Pixel coordinate grounding data:
◇ ◇ ◇ ◇ ◇

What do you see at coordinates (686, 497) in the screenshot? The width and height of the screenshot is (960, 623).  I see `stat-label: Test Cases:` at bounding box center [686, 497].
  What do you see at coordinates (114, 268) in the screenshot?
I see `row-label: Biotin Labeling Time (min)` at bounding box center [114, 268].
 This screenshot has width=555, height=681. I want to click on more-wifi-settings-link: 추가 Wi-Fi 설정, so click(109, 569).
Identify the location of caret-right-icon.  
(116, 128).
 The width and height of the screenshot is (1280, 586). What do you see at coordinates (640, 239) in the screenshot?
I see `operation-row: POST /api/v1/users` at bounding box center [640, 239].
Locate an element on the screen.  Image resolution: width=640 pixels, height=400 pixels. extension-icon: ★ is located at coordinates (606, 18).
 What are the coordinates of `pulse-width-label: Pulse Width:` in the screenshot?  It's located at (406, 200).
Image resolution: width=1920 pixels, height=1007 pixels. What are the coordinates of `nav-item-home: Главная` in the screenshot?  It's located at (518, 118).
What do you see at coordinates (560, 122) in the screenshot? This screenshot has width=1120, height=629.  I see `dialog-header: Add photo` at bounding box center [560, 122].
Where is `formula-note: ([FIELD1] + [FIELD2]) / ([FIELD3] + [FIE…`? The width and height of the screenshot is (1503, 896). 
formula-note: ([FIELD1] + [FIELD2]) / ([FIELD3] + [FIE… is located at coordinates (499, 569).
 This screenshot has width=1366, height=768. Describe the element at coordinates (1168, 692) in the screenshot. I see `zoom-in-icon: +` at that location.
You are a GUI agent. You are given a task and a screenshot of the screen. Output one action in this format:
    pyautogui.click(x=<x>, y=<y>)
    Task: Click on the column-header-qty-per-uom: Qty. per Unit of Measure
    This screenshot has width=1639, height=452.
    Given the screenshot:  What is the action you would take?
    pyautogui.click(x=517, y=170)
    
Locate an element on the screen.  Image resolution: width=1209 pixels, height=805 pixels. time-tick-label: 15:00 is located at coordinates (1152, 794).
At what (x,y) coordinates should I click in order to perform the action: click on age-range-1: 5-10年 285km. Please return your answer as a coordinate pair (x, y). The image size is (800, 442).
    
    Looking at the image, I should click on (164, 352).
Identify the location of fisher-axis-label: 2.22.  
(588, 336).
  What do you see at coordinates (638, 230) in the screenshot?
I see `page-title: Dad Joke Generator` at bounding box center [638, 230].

◇ ◇ ◇ ◇ ◇

Reproduce the listing above in full, switching every "Identify the location of" to "Find the position of" and keeping everything else the same.

REPLY TO THE EXERCISE
What do you see at coordinates (686, 497) in the screenshot? The width and height of the screenshot is (960, 623).  I see `stat-label: Test Cases:` at bounding box center [686, 497].
  What do you see at coordinates (114, 268) in the screenshot?
I see `row-label: Biotin Labeling Time (min)` at bounding box center [114, 268].
 This screenshot has width=555, height=681. I want to click on more-wifi-settings-link: 추가 Wi-Fi 설정, so click(109, 569).
Find the position of caret-right-icon.  
(116, 128).
 The width and height of the screenshot is (1280, 586). What do you see at coordinates (640, 239) in the screenshot?
I see `operation-row: POST /api/v1/users` at bounding box center [640, 239].
Locate an element on the screen.  Image resolution: width=640 pixels, height=400 pixels. extension-icon: ★ is located at coordinates (606, 18).
 What are the coordinates of `pulse-width-label: Pulse Width:` in the screenshot?  It's located at (406, 200).
Image resolution: width=1920 pixels, height=1007 pixels. What are the coordinates of `nav-item-home: Главная` in the screenshot?  It's located at (518, 118).
What do you see at coordinates (560, 122) in the screenshot? This screenshot has width=1120, height=629.  I see `dialog-header: Add photo` at bounding box center [560, 122].
Where is `formula-note: ([FIELD1] + [FIELD2]) / ([FIELD3] + [FIE…`? The width and height of the screenshot is (1503, 896). 
formula-note: ([FIELD1] + [FIELD2]) / ([FIELD3] + [FIE… is located at coordinates (499, 569).
 This screenshot has width=1366, height=768. Describe the element at coordinates (1168, 692) in the screenshot. I see `zoom-in-icon: +` at that location.
You are a GUI agent. You are given a task and a screenshot of the screen. Output one action in this format:
    pyautogui.click(x=<x>, y=<y>)
    Task: Click on the column-header-qty-per-uom: Qty. per Unit of Measure
    This screenshot has width=1639, height=452.
    Given the screenshot:  What is the action you would take?
    pyautogui.click(x=517, y=170)
    
Locate an element on the screen.  Image resolution: width=1209 pixels, height=805 pixels. time-tick-label: 15:00 is located at coordinates (1152, 794).
At what (x,y) coordinates should I click in order to perform the action: click on age-range-1: 5-10年 285km. Please return your answer as a coordinate pair (x, y). The image size is (800, 442).
    
    Looking at the image, I should click on (164, 352).
Find the position of fisher-axis-label: 2.22.  
(588, 336).
  What do you see at coordinates (638, 230) in the screenshot?
I see `page-title: Dad Joke Generator` at bounding box center [638, 230].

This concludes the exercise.